Castagnetti 5 Travolto a più riprese dal centrocampo gialloblù, sfigura anche in fase difensiva; emblematica la sortita di Gerli che lo lascia sul posto. Mancanza di lucidità e di condizione fisica del tutto normale a trentasei anni; rivolgersi dunque (ancora una volta) a chi siede in panchina.

Francesconi 5,5 Bastoni tra le ruote a Massolin e compagni e soliti litigi col pallone quando c’è da passarlo. Tenta l’inserimento in una mischia in area senza successo.

Frabotta 5,5 Quando non inciampa da solo, non sfugge ai mastini Tonoli e Zampano. Giusto qualche discesa sul fondo con poco di guadagnato e un intercetto degno di nota.
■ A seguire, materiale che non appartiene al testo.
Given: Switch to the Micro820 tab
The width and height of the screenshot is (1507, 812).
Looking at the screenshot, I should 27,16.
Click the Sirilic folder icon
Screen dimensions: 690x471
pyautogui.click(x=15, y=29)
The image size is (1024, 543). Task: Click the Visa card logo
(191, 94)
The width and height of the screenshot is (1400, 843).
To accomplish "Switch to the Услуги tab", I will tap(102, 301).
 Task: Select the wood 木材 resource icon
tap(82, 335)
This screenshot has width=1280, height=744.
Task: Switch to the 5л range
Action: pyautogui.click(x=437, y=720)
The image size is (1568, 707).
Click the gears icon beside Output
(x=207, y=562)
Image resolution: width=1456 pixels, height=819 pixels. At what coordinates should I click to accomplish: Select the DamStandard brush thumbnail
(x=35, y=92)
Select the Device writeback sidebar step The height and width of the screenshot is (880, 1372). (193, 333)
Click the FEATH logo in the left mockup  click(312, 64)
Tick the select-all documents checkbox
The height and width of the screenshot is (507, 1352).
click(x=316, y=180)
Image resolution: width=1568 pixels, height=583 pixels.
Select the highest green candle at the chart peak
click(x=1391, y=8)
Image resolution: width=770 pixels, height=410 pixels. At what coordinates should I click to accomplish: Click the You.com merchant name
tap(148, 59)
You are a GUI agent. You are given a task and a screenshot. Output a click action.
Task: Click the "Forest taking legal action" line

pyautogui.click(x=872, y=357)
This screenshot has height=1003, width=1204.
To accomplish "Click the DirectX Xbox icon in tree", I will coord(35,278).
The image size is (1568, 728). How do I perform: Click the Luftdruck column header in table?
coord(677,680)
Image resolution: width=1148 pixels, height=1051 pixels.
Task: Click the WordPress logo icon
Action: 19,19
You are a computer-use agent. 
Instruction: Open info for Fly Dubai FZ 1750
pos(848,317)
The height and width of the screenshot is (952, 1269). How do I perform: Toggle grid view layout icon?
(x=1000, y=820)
Shpendi 5 Peggio del disastro messo in mostra contro il Monza era francamente impossibile, così si limita a fare semplicemente molto male. Fuori dal gioco e in fuorigioco (due volte nel giro dei primi quarantacinque minuti), mette in mostra l’unica iniziativa degna di nota all’ottantunesimo. E se sei un attaccante che altro non ha fatto è un problema.

Cerri 6,5 Chiamato agli straordinari anche a sto giro, l’ex Como si dimostra nuovamente encomiabile (nessun dubbio a riguardo, sia ben chiaro). Ottimo in sponda e a scendere per far salire la squadra, fa il classico lavorono condito anche da due tiri senza pretesa, ma sono comunque due tiri (uno in porta). Comprensibile parziale mancanza di lucidità nella ripresa: dopo l’infrasettimanale, ora un filino di tregua. (Dal 75' Vrioni 6 Atteggiamento giusto condito da tunnel su Adorni ai limiti dell’area e un buon comportamento in fase di passaggio per i compagni. Terzo attaccante della squadra.)

mister Mignani 5,5 Si gioca la vita col Modena, e lo fa con la paura di cadere in fondo al baratro, senza un briciolo di desiderio di scavalcare questo burrone per raggiungere la piena ‘zona sicura’. E il problema è che questo atteggiamento risultatista paga, dato che solo con una sconfitta sarebbe scattato l’esonero. Zero mordente conferito alla squadra, che sostanzialmente sta a guardare un Modena che palleggia ma è impreciso negli ultimi metri. E il 14 marzo, in casa contro il Frosinone, torna a giocarsi tutto… se non fosse che subito dopo c’è l’infrasettimanale. Situazione surreale.

Cesena FC 5,5 Tante scorie della paura post Monza rimaste al Braglia, che Mignani fa solo proliferare con il suo atteggiamento (emblematico lo sguardo sul cronometro ogni cinque secondi nel finale). Difesa tutt’altro che impeccabile graziata dalla parata di Klinsmann e dall’imprecisione del Modena, centrocampo e fasce scariche e maldestre, attacco senza rifornimenti. Situazione drammatica, poi però si guarda la classifica e (purtroppo) la paura passa.